As developers of a CI system that uses buildah for building (https://konflux-ci.dev/), we have a need to dynamically set environment variables at build time (for the RUN instructions in a Containerfile).¹

We didn't find any great way to achieve that at present. The options we considered:

• --build-arg
  • Requires the ARGs to be defined up-front in the Containerfile (or requires modifying the Container dynamically to inject them)
  • ARGs have a lower precedence than ENV. The Containerfile or the parent image may already be setting the variable via ENV => we're not able to override it
• --env
  • Sets the environment variable in the image config, which we want to avoid. We want to set the environment variables only at build time
• Inject a .env shell script into the build using --volume. Dynamically modify the RUN instructions in the Containerfile to source this shell script before doing the rest of the command(s)
  • This is the option we currently use, despite the problems
  • Modifying the RUN instructions is error-prone. We don't even support all the possible forms (e.g. exec form and heredoc form - related issue)
  • Some users are uncomfortable with having their Containerfile dynamically modified

It would be awesome if we could set build-time environment variables more easily. Some options that could work:

• Buildah currently supports the env array from the engine table in containers.conf. Would it be reasonable to support env from the containers table as well and use these for the RUN environment?
  • Or, would it be reasonable for the [engine.env] variables to propagate to RUN instructions?
• A new --build-env CLI option for buildah build that would set environment variables for RUN instructions but wouldn't set them on the resulting image config.

Footnotes

1. For example, we set GOMODCACHE to a pre-populated cache directory that we mount into the build using --volume.
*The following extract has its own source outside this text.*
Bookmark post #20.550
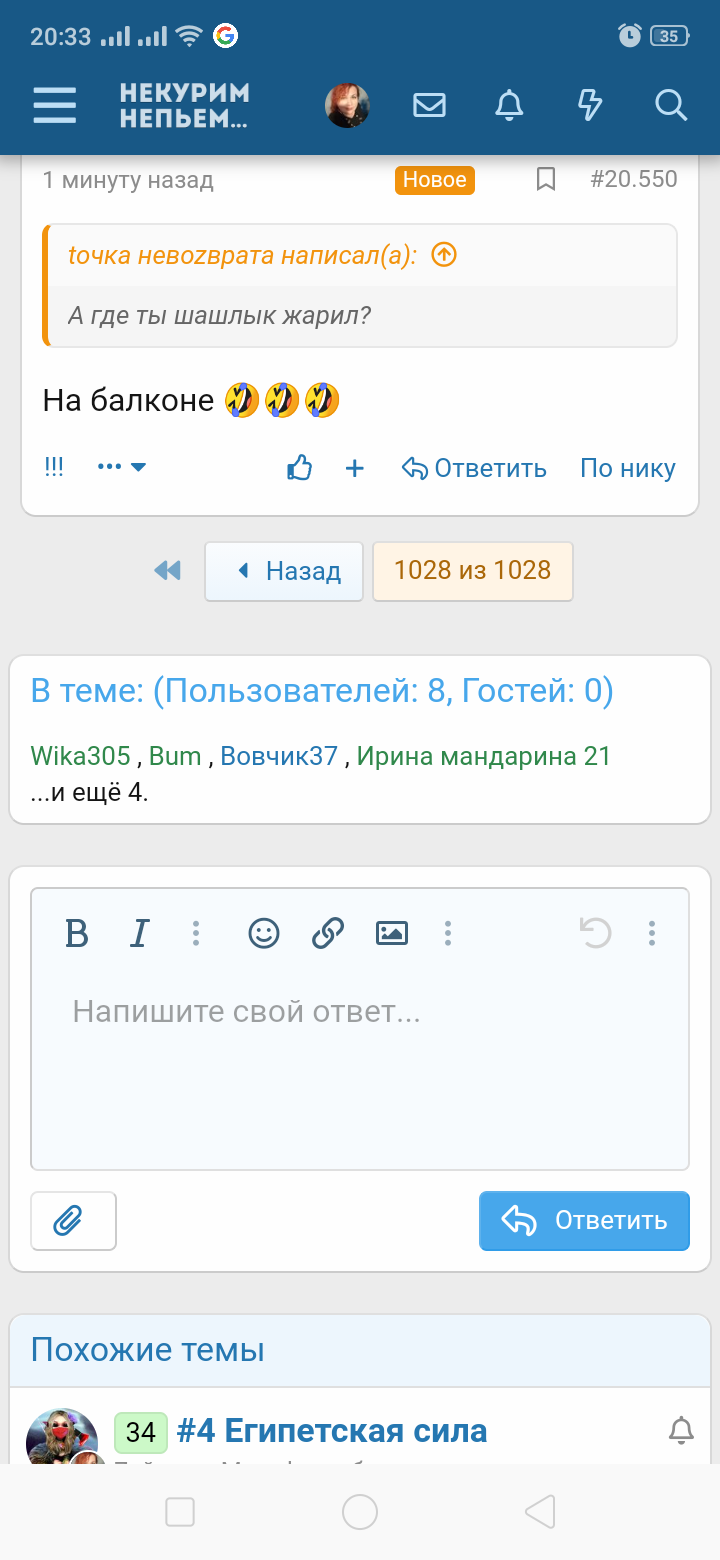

We do a similar thing for Python builds - pointing pip to a directory instead of an index server using PIP_FIND_LINKS. ↩

[flouthoc]

One hack which can be done is dump all the env into a file in contextdir and use
RUN --mount=type=bind,src=myfile.sh,target=myfile.sh,Z source myfile.sh <do other operation>

@chmeliik Any thoughts ?

[chmeliik]

One hack which can be done is dump all the env into a file in contextdir and use RUN --mount=type=bind,src=myfile.sh,target=myfile.sh,Z source myfile.sh <do other operation>

@chmeliik Any thoughts ?

That's pretty much what we currently do

Inject a .env shell script into the build using --volume. Dynamically modify the RUN instructions ...

With the downsides mentioned in the issue description.

For more context: we don't own the Containerfiles we build. A user supplies the Containerfile, and we'd like the ability to set build-time environment variables without having to modify their Containerfile.